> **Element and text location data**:
___

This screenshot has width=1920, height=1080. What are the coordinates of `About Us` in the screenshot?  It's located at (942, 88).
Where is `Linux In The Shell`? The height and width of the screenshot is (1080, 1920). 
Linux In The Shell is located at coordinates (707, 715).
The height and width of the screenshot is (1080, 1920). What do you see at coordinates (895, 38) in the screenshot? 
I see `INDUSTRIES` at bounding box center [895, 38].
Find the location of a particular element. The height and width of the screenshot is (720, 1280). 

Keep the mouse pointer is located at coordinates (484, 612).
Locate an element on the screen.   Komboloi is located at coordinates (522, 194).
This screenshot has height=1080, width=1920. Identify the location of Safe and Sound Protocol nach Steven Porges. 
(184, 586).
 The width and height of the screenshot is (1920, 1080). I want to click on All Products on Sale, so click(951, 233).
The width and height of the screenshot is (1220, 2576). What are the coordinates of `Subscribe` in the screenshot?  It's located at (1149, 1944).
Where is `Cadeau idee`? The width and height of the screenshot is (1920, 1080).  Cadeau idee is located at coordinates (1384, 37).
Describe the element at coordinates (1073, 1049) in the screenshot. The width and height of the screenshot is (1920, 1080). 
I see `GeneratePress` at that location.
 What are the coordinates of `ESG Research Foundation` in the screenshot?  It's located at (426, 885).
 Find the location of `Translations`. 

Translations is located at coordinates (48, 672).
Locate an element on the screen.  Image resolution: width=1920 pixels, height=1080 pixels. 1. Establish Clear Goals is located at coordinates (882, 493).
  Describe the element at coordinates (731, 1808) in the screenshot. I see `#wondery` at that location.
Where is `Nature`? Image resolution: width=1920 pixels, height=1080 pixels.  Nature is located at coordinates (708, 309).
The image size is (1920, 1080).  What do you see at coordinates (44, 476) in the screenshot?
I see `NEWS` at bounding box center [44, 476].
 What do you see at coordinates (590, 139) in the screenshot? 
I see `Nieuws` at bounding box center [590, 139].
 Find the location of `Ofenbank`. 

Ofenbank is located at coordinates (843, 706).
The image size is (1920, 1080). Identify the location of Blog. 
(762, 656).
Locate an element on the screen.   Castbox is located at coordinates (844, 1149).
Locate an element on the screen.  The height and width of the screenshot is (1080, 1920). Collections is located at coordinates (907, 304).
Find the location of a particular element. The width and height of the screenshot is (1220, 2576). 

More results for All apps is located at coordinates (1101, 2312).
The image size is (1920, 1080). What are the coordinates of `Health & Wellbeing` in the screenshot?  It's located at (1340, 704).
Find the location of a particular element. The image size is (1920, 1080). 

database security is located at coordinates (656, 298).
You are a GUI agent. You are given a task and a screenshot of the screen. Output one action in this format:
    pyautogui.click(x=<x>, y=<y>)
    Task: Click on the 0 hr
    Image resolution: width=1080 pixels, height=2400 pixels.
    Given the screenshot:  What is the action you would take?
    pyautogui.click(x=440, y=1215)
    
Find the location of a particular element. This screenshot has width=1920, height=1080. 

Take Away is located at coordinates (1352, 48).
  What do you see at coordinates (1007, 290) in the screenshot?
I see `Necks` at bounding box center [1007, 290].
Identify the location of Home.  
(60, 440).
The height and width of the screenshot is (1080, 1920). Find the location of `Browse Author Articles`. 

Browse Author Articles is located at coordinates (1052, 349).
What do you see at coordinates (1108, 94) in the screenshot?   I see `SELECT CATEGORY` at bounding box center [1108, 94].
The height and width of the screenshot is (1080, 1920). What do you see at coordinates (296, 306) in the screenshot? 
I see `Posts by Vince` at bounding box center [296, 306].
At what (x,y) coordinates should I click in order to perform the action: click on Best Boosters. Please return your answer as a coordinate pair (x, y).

___

> **Goal of the exercise**:
Copy out the lines from the one containing "Identify the location of Home." through the one containing "Browse Author Articles is", matching them word for word.

> **Exercise answer**:
Identify the location of Home.  
(60, 440).
The height and width of the screenshot is (1080, 1920). Find the location of `Browse Author Articles`. 

Browse Author Articles is located at coordinates (1052, 349).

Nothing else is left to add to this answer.